◆ **Work order**: Whatever pictures the entries hold, omit them, and output exactly the lines from the one containing "Click the columns bars icon" through the final line.

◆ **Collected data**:

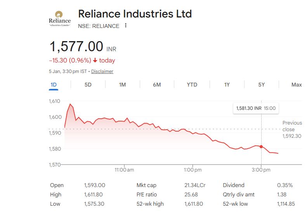The image size is (307, 222).
Task: Click the 1,581.30 INR chart tooltip
Action: tap(255, 108)
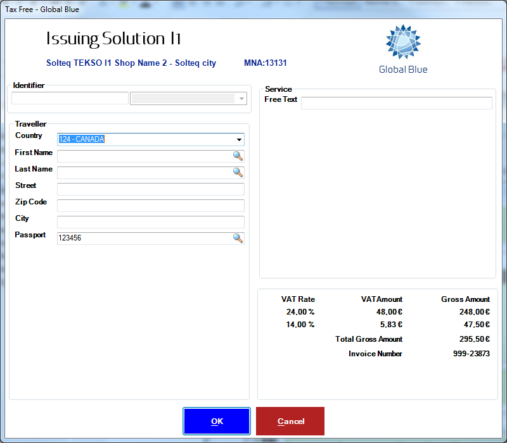This screenshot has width=507, height=443.
Task: Expand the Country dropdown arrow
Action: point(239,140)
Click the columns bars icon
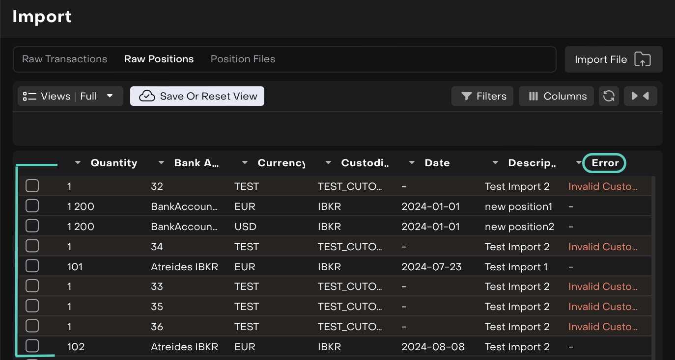Image resolution: width=675 pixels, height=360 pixels. 534,96
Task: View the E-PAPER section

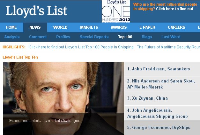Action: point(147,27)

◆ **Reply to the exercise**:
Click the columns bars icon
Image resolution: width=675 pixels, height=360 pixels. 534,96
Task: View the E-PAPER section

Action: point(147,27)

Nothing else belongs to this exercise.